Punto quarto: l’anima che seguirà la giustizia riceverà ricompense sia in vita sia dopo la morte
Per contemplare a fondo l’anima nella sua purezza e nella sua vera natura è necessaria la ragione. In questo caso, si noterà che il bene supremo dell’anima è la giustizia, alla quale e a tutte le altre virtù vanno rese quelle ricompense che sono concesse all’anima dagli uomini e dagli dei tanto durante la vita dell’uomo quanto dopo la sua morte. Questo perché la realtà della giustizia procura dei beni e non inganna, anzi queste anime saranno amate dagli dei, che possono donare loro tutto ciò che è donato nel migliore modo possibile. Ma queste ricompense e questi doni degli dei non sono nulla in confronto di quelle serbate al giusto e all’ingiusto dopo la morte. Per spiegare il diverso percorso delle anime, Platone ricorre al mito di Er. I contenuti di questo mito sono ispirati in maniera rilevante dai miti orfici e pitagorici della metempsicosi, ma contiene anche l'affermazione di una nuova responsabilità etica nei confronti del proprio destino dopo la morte.

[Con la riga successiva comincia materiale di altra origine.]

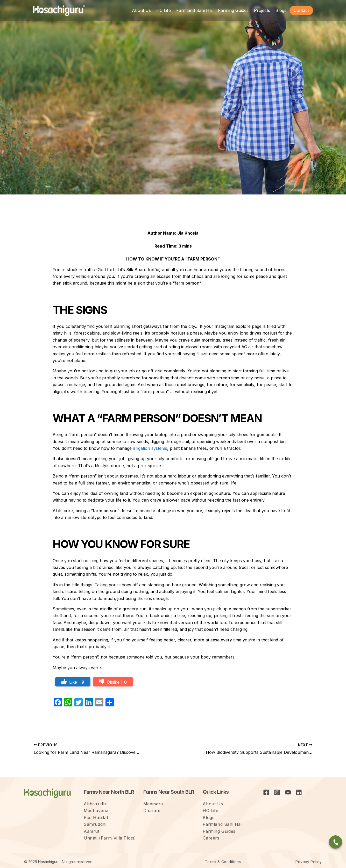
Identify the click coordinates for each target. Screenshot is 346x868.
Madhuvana (96, 810)
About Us (213, 804)
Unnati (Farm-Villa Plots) (110, 838)
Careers (211, 838)
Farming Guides (219, 831)
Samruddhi (95, 824)
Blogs (208, 817)
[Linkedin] (299, 792)
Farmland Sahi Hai (222, 824)
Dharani (151, 810)
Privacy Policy (309, 862)
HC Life (210, 810)
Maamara (153, 804)
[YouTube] (288, 792)
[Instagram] (277, 792)
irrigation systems (150, 448)
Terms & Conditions (223, 862)
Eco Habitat (96, 817)
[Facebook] (266, 792)
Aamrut (91, 831)
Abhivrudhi (95, 804)
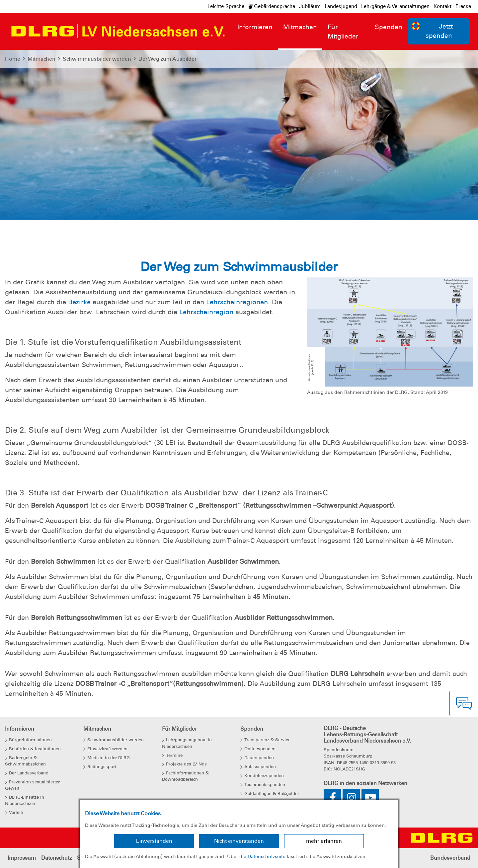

Er è un eroe guerriero della Panfilia morto in battaglia il cui corpo, mentre stava per essere arso, si ridesta raccontando quello che ha potuto vedere dell’aldilà. Se le anime che erano state pie in vita andavano in “Paradiso”, quelle cattive si fermavano in una zona intermedia tra Infermo e Paradiso, il "Purgatorio", nel quale potevano ancora aspirare al perdono attendendo 1000 anni. Passato questo periodo, senza motivazione logica, potevano reincarnarsi.

Dove risiede la responsabilità etica? Lo si comprende nel discorso iniziale pronunciato da Lachesi, una delle tre Parche:

… non è un demone che estrarrà la vostra sorte, ma siete voi ch sceglierete il vostro demone.[…] La virtù non tollera padroni; ognuno ne parteciperà più o meno secondo che la onorerà del proprio destino; Iddio è fuori causa”

Tiriamo le somme: il poeta tragico con la propria opera è talmente lontano dal vero che potrebbe distrarre il lato più saggio dell’uomo e creare attenzione verso quello passionale, distraendo l’uomo/governante dallo svolgimento delle responsabili mansioni politiche dello Stato. Ma non è soltanto la vita politica ad interessare Platone: intendiamoci il tassello conclusivo de La Repubblica è etico! L’uomo dovrebbe seguire determinate virtù nella sua vita sociale, politica e culturale non perché sia obbligato. Si ricordi che Platone non disdegna l’arte nella sua totalità, bensì l’abuso o il suo uso non giustificato e non giustificabile. Il discorso di Platone, dunque, verte sul finale su questioni di estremo piacere: siamo noi gli artefici del nostro destino, si devono compiere scelte di giudizio e non lasciarsi abbagliare dall'apparenza brillante di certe vite, che potrebbero celare, invece, celano peccato ed infelicità.

“Ma se voi darete retta a me, convinti che la nostra anima è immortale e capace di soffrire tutti i mali come di godere tutti i beni, noi seguiremo sempre la via che conduce in alto, e praticheremo in ogni modo la giustizia insieme con la saggezza. Così noi sapremo amici a noi stessi e agli dei, non solo mentre viviamo qui, ma anche quando avremo riportato i premi della giustizia, come vincitori dei giochi che raccolgono i doni degli amici, e saremo felice tanto su questa terra quanto in quel viaggio di mille anni che abbiamo descritto.”